I had heard through my Christian Higher Ed grapevine that something was about to drop. Bob called me last week to have a broad background conversation. The specifics of the story, as Jemar Tisby wrote on Monday, involve professor Julie Moore. Her syllabus had students read a variety of solid resources on race in America. She thought this was particularly appropriate given Indiana’s history as a KKK state.2
Preliminary reporting suggests that one of the administrative concerns was the her syllabus included a quote from Jemar. Since he was the focus of last year’s blowup at Grove City College (that I wrote about here), I guess the administration felt the need to distance themselves from a syllabus quote (while leaving Ta-nehisi Coates alone).
Anyway, when Bob shared his Taylor story on Twitter today, he used a quote from me:
“They are playing a game of musical chairs,” said @JohnWHawthorne, who studies Christian colleges. “They think the only way to survive as a Christian school is to be politically conservative.”
He includes some other things I said as well. So, borrowing a phrase from congressional hearings, I’m taking this opportunity to “revise and extend my remarks”.
* * * * * * *
• Set tasks
a) Reproduce the blog post about Julie Moore's syllabus word for word, from "I had heard" to "Ta-nehisi Coates alone).".
b) Carry on writing the blog post about Julie Moore's syllabus, starting after its final sentence.
* * * * * * *
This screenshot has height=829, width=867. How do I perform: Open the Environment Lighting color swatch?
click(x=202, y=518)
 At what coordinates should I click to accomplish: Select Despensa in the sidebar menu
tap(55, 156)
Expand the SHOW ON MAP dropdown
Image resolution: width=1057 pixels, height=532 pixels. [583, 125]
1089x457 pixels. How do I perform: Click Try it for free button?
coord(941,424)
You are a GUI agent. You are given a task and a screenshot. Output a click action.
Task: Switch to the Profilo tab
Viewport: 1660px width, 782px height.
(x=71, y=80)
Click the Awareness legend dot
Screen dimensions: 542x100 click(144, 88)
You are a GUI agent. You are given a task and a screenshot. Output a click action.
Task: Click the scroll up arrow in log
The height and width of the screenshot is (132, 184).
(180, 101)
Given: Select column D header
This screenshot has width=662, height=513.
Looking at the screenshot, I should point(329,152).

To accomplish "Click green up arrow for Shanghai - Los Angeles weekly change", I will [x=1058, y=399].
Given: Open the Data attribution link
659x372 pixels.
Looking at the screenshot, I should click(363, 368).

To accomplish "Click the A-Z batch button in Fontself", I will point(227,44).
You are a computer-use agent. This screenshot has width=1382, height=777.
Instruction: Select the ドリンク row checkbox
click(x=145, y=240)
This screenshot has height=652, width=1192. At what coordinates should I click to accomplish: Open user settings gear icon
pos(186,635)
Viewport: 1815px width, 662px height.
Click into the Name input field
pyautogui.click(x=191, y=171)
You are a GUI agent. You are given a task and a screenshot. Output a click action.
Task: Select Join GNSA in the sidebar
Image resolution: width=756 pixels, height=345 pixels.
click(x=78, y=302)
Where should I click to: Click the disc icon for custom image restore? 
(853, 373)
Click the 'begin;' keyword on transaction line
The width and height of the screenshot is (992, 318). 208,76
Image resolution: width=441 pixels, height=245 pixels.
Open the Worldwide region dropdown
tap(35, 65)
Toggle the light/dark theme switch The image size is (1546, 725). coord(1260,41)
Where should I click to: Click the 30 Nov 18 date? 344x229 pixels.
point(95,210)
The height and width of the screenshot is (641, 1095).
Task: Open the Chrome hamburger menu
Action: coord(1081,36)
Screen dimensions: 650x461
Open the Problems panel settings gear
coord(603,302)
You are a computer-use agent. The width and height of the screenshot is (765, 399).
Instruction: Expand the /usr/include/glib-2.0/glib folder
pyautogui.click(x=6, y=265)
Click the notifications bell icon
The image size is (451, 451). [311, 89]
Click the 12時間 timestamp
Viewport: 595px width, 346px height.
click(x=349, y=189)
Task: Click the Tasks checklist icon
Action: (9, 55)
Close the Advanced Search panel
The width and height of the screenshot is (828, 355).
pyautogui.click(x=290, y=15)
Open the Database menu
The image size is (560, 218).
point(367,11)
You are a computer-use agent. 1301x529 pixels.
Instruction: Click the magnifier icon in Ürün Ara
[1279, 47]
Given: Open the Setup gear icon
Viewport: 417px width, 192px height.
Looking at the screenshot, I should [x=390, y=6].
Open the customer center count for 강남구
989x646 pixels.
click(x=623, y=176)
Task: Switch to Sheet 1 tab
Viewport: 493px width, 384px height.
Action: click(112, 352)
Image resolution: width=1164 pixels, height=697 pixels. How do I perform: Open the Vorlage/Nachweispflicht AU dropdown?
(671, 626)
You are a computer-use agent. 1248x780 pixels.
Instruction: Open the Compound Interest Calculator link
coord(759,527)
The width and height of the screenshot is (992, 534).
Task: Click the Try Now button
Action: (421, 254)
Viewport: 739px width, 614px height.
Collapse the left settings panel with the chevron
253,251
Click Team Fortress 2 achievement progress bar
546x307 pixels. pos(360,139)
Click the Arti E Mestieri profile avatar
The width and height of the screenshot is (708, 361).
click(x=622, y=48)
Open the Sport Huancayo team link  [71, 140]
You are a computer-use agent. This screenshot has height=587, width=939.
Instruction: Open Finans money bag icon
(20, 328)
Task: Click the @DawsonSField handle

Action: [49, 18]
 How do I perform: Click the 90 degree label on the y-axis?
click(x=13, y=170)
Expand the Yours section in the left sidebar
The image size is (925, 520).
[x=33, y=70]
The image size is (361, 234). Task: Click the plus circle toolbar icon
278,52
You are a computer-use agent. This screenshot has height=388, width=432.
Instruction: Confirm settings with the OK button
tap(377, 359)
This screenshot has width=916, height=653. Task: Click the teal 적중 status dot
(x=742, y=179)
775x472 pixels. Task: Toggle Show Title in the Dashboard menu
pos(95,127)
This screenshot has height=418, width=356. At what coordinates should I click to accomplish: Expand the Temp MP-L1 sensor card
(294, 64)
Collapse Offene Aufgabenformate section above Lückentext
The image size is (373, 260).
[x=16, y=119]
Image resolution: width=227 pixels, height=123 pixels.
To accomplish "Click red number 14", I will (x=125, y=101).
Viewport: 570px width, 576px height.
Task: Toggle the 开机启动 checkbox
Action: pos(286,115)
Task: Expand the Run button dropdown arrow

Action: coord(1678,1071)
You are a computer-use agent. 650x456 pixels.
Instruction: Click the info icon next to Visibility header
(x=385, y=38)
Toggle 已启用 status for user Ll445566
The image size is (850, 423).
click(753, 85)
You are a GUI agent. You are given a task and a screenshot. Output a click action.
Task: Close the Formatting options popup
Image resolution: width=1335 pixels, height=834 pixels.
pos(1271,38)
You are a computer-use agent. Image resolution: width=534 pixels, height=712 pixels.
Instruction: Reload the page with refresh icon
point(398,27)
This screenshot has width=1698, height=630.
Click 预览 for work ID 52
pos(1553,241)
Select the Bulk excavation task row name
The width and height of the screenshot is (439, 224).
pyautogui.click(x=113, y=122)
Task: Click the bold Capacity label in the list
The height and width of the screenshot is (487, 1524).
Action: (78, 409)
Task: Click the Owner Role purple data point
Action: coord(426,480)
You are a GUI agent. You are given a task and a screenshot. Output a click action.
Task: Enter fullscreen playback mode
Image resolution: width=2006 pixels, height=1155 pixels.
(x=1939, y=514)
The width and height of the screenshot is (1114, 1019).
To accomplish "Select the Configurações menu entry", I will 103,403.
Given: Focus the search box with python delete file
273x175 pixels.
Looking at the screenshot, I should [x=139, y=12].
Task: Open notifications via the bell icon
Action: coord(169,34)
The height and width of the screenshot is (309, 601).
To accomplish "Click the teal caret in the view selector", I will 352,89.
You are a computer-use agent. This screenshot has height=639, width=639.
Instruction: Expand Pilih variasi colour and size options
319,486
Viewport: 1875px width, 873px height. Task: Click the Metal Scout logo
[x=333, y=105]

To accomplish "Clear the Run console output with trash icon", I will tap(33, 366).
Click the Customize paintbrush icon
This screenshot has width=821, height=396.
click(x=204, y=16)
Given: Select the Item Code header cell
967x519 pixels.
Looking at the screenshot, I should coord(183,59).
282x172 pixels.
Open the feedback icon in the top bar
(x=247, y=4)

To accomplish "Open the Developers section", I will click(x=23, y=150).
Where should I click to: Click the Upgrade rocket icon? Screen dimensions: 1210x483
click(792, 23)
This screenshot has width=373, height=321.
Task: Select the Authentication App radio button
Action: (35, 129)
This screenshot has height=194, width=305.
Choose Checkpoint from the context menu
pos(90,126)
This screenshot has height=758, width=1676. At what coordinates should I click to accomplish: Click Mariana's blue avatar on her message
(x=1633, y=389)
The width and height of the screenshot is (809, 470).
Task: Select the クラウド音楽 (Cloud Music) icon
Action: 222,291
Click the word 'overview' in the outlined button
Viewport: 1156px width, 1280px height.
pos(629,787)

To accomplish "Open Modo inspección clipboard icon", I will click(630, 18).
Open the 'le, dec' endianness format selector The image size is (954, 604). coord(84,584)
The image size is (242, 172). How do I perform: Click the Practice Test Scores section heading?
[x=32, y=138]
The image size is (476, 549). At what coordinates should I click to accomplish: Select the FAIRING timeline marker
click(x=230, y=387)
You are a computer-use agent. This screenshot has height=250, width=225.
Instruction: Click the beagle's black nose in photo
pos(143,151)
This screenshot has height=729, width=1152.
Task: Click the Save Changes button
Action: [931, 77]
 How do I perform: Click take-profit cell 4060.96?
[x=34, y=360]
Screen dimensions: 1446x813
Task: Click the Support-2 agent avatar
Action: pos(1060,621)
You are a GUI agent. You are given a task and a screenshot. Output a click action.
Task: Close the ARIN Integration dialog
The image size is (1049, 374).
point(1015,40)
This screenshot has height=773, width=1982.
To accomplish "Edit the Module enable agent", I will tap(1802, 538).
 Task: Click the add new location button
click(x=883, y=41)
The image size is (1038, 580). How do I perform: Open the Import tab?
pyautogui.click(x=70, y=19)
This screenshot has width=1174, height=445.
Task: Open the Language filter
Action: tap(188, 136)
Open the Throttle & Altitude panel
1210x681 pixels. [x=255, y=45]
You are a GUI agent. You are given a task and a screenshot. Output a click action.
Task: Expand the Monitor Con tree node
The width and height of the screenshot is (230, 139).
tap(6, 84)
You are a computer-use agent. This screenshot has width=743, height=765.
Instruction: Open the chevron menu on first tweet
* * * * * * *
• Answers
a)
I had heard through my Christian Higher Ed grapevine that something was about to drop. Bob called me last week to have a broad background conversation. The specifics of the story, as Jemar Tisby wrote on Monday, involve professor Julie Moore. Her syllabus had students read a variety of solid resources on race in America. She thought this was particularly appropriate given Indiana’s history as a KKK state.2
Preliminary reporting suggests that one of the administrative concerns was the her syllabus included a quote from Jemar. Since he was the focus of last year’s blowup at Grove City College (that I wrote about here), I guess the administration felt the need to distance themselves from a syllabus quote (while leaving Ta-nehisi Coates alone).

b)
I had talked about why courses like Julie Moore’s (as well as those of Sam Joekel at Palm Beach Atlantic, also fired in March) are important. As Bob recounts:
Many of those colleges were predominantly white for most of their history. As they’ve worked to recruit more ethnically diverse student populations, administrations have also created multicultural programs to serve those students. That’s led to a pushback from conservative students and donors — especially due to the national controversy over critical race theory, an academic approach to understanding systemic racism.
Back in my first teaching institution, where I served from 1981 to 1990, the academic vice president told me how he was interested in seeing the institution become more diverse.3 This was largely due to a coming demographic decline in white young people so enrolling and retaining students of color would help offset that. As some excellent work from Christena Cleveland showed a number of years ago, just having a few more students of color on campus didn't change the culture to one of more openness to diversity.
To actually change the culture required some additional steps. So we saw the birth of intercultural centers and Black History month celebrations. We hired Diversity officers and built retention-specific programs to support the students of color and expanded athletic programs. And we tried to introduce a predominantly white student body to what it meant to be a student of color.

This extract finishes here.